Comment by Akash (akash-wasil) on New voluntary commitments (AI Seoul Summit) · 2024-05-21T16:40:25.060Z · LW · GW

You can still have the RSP commitment rule be a foundation for actually effective policies down the line

+1. I do think it's worth noting, though, that RSPs might not be a sensible foundation for effective policies.

One of my colleagues recently mentioned that the voluntary commitments from labs are much weaker than some of the things that the G7 Hiroshima Process has been working on. 

More tangibly, it's quite plausible to me that policymakers who think about AI risks from first principles would produce things that are better and stronger than "codify RSPs." Some thoughts:

  • It's plausible to me that when the RSP concept was first being developed, it was a meaningful improvement on the status quo, but the Overton Window & awareness of AI risk has moved a lot since then.
  • It's plausible to me that RSPs set a useful "floor"– like hey this is the bare minimum.
  • It's plausible to me that RSPs are useful for raising awareness about risk– like hey look, OpenAI and Anthropic are acknowledging that models might soon have dangerous CBRN capabilities. 

But there are a lot of implicit assumptions in the RSP frame like "we need to have empirical evidence of risk before we do anything" (as opposed to an affirmative safety frame), "we just need to make sure we implement the right safeguards once things get dangerous" (as opposed to a frame that recognizes we might not have time to develop such safeguards once we have clear evidence of danger), and "AI development should roughly continue as planned" (as opposed to a frame that considers alternative models, like public-private partnerships). 

More concretely, I would rather see policy based on things like the recent Bengio paper than RSPs. Examples:

Despite evaluations, we cannot consider coming powerful frontier AI systems “safe unless proven unsafe.” With present testing methodologies, issues can easily be missed. Additionally, it is unclear whether governments can quickly build the immense expertise needed for reliable technical evaluations of AI capabilities and societal-scale risks. Given this, developers of frontier AI should carry the burden of proof to demonstrate that their plans keep risks within acceptable limits. By doing so, they would follow best practices for risk management from industries, such as aviation, medical devices, and defense software, in which companies make safety cases

Commensurate mitigations are needed for exceptionally capable future AI systems, such as autonomous systems that could circumvent human control. Governments must be prepared to license their development, restrict their autonomy in key societal roles, halt their development and deployment in response to worrying capabilities, mandate access controls, and require information security measures robust to state-level hackers until adequate protections are ready. Governments should build these capacities now.

Sometimes advocates of RSPs say "these are things that are compatible with RSPs", but overall I have not seen RSPs/PFs/FSFs that are nearly this clear about the risks, this clear about the limitations of model evaluations, or this clear about the need for tangible regulations.
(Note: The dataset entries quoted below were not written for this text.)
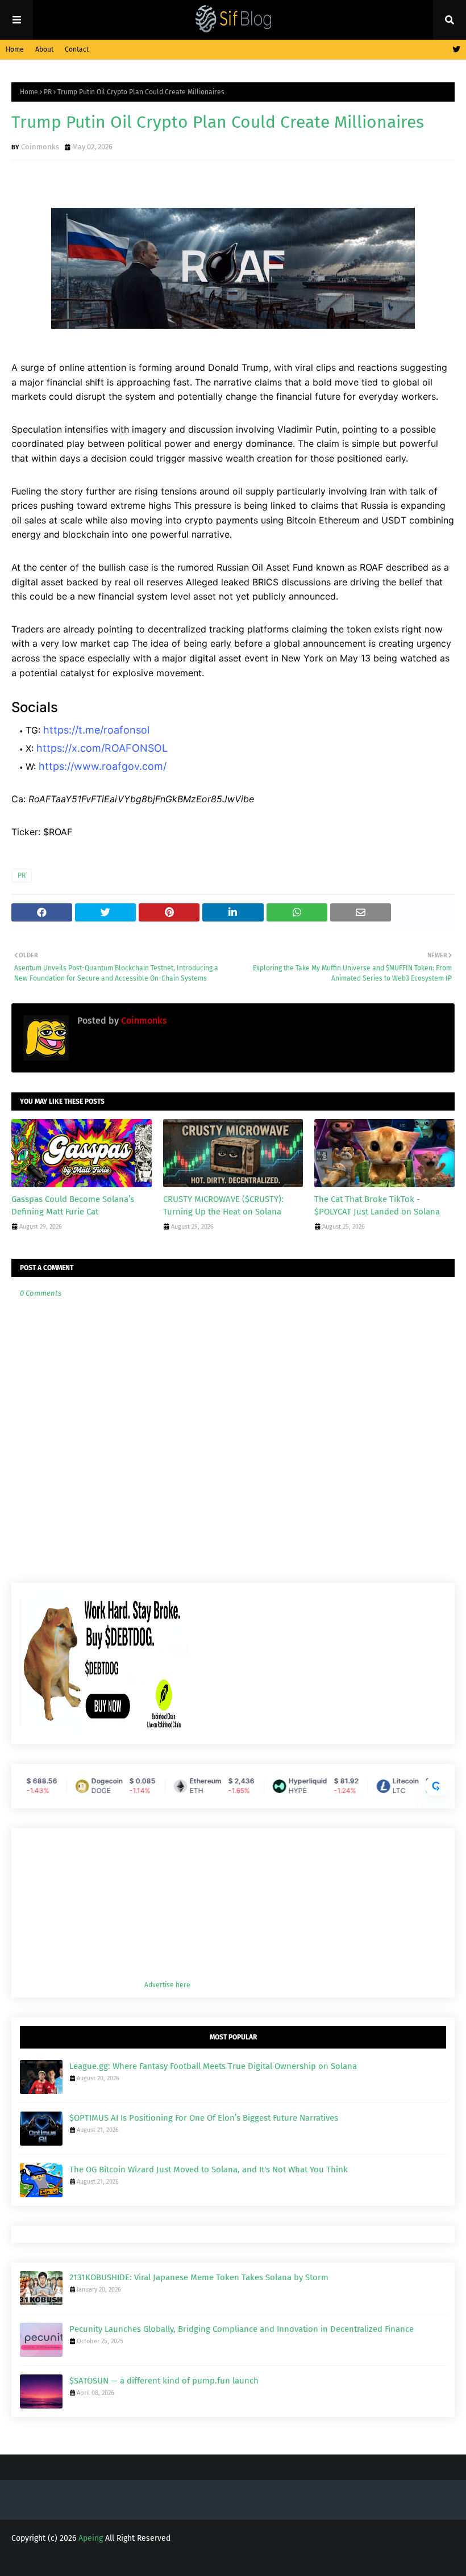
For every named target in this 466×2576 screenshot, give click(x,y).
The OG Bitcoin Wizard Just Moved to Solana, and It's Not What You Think (208, 2169)
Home (15, 49)
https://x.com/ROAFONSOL (102, 748)
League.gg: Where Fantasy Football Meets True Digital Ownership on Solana (213, 2066)
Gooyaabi (199, 2560)
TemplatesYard (101, 2560)
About (44, 49)
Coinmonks (40, 147)
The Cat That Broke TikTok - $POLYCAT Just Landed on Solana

I've feared previously (and continue to fear) that there are some motte-and-bailey dynamics at play with RSPs, where proponents of RSPs say privately (and to safety people) that RSPs are meant to have strong commitments and inspire strong regulation, but then in practice the RSPs are very weak and end up conveying and overly-rosy picture to policymakers.

Comment by Akash (akash-wasil) on New voluntary commitments (AI Seoul Summit) · 2024-05-21T16:22:45.318Z · LW · GW

I don't think the term is established, except within a small circle of EA/AIS people. The vast majority of policymakers do not know what RSPs are– they do know what "voluntary commitments" are. 

(We might just disagree here, doesn't seem like it's worth a big back-and-forth.)

Comment by Akash (akash-wasil) on Open Thread Spring 2024 · 2024-05-21T12:53:11.486Z · LW · GW

+1. Also curious about Jade Leung (formerly Open AI)– she's currently the CTO for the UK AI Safety Institute. Also Geoffrey Irving (formerly DeepMind), who is a research director at the UKAISI.